**YOUR INSTRUCTIONS**
Gather every line of the data below that contains the string "pixels", and copy each one in full.

Dataset items:
- - -

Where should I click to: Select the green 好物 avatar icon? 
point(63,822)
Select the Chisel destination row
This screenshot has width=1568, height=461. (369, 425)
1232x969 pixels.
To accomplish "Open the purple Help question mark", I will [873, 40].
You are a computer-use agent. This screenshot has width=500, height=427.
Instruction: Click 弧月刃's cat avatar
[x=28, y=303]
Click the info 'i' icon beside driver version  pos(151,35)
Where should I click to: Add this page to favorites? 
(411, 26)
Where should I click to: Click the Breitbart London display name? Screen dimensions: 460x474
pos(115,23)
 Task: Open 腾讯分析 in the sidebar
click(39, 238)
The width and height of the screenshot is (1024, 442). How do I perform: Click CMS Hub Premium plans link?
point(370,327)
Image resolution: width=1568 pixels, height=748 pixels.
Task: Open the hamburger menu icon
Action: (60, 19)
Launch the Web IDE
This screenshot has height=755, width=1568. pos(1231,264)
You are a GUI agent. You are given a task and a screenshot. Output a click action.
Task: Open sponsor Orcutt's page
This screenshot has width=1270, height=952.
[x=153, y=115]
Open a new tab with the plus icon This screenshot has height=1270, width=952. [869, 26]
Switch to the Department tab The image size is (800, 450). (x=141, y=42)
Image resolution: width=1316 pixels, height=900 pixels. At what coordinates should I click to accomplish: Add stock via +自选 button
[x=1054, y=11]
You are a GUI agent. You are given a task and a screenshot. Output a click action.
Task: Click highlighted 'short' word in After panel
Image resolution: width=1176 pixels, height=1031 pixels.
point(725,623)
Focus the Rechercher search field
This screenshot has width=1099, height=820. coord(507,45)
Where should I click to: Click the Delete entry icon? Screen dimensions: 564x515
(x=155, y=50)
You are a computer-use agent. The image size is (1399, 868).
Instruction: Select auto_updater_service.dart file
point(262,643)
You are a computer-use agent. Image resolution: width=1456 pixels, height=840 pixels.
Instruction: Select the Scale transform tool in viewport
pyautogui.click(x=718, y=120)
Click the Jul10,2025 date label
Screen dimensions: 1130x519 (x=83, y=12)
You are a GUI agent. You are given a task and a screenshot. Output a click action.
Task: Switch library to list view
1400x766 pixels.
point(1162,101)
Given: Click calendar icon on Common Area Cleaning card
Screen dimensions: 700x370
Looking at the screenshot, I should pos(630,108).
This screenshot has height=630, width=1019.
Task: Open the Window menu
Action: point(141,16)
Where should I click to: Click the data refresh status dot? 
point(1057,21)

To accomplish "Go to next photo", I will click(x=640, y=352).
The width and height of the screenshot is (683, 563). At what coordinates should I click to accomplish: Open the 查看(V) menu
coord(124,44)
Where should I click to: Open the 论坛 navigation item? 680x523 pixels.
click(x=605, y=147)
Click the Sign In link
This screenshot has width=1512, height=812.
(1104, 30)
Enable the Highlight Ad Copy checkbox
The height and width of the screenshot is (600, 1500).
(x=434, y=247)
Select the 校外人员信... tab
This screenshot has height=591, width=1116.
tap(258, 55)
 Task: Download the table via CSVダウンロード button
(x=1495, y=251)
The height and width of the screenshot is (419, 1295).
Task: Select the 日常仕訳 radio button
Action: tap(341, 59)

- - -

**SOLVED EXERCISE**
1232x969 pixels.
Image resolution: width=1568 pixels, height=748 pixels.
Image resolution: width=1316 pixels, height=900 pixels. At what coordinates should I click to accomplish: Add stock via +自选 button
Image resolution: width=1176 pixels, height=1031 pixels.
You are a computer-use agent. Image resolution: width=1456 pixels, height=840 pixels.
1400x766 pixels.
Where should I click to: Open the 论坛 navigation item? 680x523 pixels.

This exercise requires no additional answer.